The Institut Pasteur de Lille is launching the test phase on patients of a treatment with suppositories against Covid-19, after obtaining the green light from the National Medicines Safety Agency, its management indicated on Monday (June 14th).
Read also: 30 million first-time vaccinated against Covid-19: what are the next steps?
This clinical trial will be carried out initially on "a
few hundred patients
", over the age of 50, unvaccinated and presenting at least one symptom of Covid-19, Professor Xavier Nassif told AFP, Director General of the Institute, confirming information from the newspaper
La Voix du Nord
. For this "
randomized double-blind, placebo-drug trial
", patients, recruited from this week through general practitioners and laboratories, first exclusively in Hauts-de-France, will take a morning suppository and evening for five days.
If the results show a 50% reduction in the risk of worsening with treatment, a marketing authorization will be requested. "
The ideal would have been to do this test during a 'wave', before people are vaccinated,
" said Professor Nassif, while the Institute had been waiting since January for the authorization of the National Agency for drug safety to launch it.

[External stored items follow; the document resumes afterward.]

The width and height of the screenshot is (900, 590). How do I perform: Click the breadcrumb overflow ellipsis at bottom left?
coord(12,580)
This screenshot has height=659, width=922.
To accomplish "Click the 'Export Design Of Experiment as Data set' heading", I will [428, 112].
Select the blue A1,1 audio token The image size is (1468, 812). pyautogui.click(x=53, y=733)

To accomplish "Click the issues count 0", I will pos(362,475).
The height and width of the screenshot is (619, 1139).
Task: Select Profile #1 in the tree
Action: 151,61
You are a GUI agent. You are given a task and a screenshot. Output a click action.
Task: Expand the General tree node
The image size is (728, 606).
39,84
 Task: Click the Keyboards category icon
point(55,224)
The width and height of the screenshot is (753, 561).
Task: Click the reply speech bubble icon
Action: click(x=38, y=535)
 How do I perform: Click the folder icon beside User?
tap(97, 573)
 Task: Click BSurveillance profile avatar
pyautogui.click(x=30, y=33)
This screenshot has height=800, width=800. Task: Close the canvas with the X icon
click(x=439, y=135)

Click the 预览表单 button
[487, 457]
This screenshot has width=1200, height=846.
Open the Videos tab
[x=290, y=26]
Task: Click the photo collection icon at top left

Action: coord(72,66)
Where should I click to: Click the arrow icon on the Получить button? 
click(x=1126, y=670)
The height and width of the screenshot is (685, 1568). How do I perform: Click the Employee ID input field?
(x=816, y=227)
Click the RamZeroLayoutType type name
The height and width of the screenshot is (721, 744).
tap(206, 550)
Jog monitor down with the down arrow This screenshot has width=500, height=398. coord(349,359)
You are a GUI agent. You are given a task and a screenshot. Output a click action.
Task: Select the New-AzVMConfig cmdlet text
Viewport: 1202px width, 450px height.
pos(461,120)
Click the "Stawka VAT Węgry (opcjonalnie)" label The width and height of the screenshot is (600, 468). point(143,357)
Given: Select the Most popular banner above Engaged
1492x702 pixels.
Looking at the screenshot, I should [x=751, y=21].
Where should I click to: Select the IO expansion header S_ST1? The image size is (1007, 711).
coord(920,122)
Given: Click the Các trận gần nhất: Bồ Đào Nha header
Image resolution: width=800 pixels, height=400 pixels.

In October, the Institute announced that it had received a donation of five million euros from the luxury giant LVMH to finance the clinical trial of a molecule which, tested in vitro, proved "
particularly effective against the SARS virus. Cov-2
”. This molecule, belonging to the category of antivirals and used in a drug which is currently available "
only in certain European countries
", had been identified by a start-up specializing in the repositioning of drugs, hosted by the Institute. Pastor.